The real heist is the one the Times has carried out on its readers, from whom it has repeatedly and purposely misreported the bill’s provisions in a desperate attempt to block it.
This smoke and mirrors account of the tax bill followed the Times’s decision last week to launch an AstroTurf campaign to persuade readers to flood Republican Senate offices with calls opposing the bill. This is unprecedented lobbying behavior from a major media outlet. President Trump responded by correctly calling the Times “a pipe organ for the Democratic Party.”
The line between the newspaper of record and a political advocacy group is now completely blurred.
The Times said the goal of the Republican bill is “to enrich the country’s elite at the expense of everybody else” — that the bill is a “looting of the public purse by corporations and the wealthy.”
Reality is much different. The bill is full of provisions that would help ordinary Americans — the Times’s purple prose notwithstanding.
The bill would double the income threshold under which people pay zero tax at all to $24,000. This would cover about a quarter of the nation’s households, according to Census Bureau data.
It would double the child tax credit to $2,000 per child per year, helping parents cover increasing costs of childcare.
And it would eliminate the 15 percent tax rate in favor of a vastly expanded 12 percent rate. (Currently the 15 percent rate kicks in at just $18,650 of earned income.)
These provisions will save average middle class families thousands of dollars a year — enough to pay for gas for a year, utility bills, and an annual summer vacation.
The Times also misleads by claiming that the bill’s long overdue small business relief — a new 23 percent tax deduction – would be “a windfall” for President Trump. “[T]he president will be able to claim a 23 percent deduction of profits he earns through his more than 500 pass-through businesses.”
What it doesn’t mention is that this deduction is only available to businesses earning $500,000 or less each year — a criterion which doesn’t apply to the vast majority of President Trump’s business income. (Most small businesses are not as successful as President Trump’s, and shouldn’t be denied relief. According to the Tax Foundation, 97 percent of small businesses earn $500,000 a year or less.)
This small business tax relief would help revitalize Main Streets, including in New York, where the Times recently reported that storefronts are increasingly empty, by allowing them to keep more of their earnings to compete with online and big business competitors. For some, it will make the difference between keeping the lights on or not.
Finally, the Times claims that the bill’s provision to bring the country’s corporate tax rate in-line with international standards is based on the “fantasy” that it “will lead to a boom in investment and wages — an argument disputed by most credible economists.”
The Times must have missed the 137 leading economists who wrote an open letter to Congress last week supporting this provision, stating that it will lead “to more jobs, higher wages, and a better standard of living for the American people.” Survey, economic, and anecdotal evidence back up this position.

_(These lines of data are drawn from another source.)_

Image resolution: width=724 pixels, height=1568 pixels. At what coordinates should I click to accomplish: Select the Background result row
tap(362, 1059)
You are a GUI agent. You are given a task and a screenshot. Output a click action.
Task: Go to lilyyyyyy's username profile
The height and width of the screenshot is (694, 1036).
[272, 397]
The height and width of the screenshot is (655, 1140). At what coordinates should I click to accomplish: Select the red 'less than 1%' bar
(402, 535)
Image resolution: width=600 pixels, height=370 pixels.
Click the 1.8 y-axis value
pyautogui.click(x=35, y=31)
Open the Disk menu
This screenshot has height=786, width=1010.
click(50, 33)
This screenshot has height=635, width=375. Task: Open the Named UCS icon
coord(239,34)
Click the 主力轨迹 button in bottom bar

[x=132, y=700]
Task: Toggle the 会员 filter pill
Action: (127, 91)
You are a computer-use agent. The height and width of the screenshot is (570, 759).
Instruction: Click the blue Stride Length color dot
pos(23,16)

Defenders of the Times may argue that these misleading claims come from its editorial page — separate from the news section. But even the Times’s news section, including a front page story, has argued journalists should throw out their old principles of objectivity when covering Trump in favor of an “oppositional” approach.
Is their disdain for the President and middle class-targeted tax cuts so deep that the Times is willing to trade their diminishing authority to spread false truths in an attempt to stop the bill?
Readers, including even hardened partisans, should be outraged by this journalistic ineptitude. Such fake news hurts everyone. But it hurts the Times most of all because it destroys the only value it offers — its credibility.
Alfredo Ortiz is president and CEO of the Job Creators Network.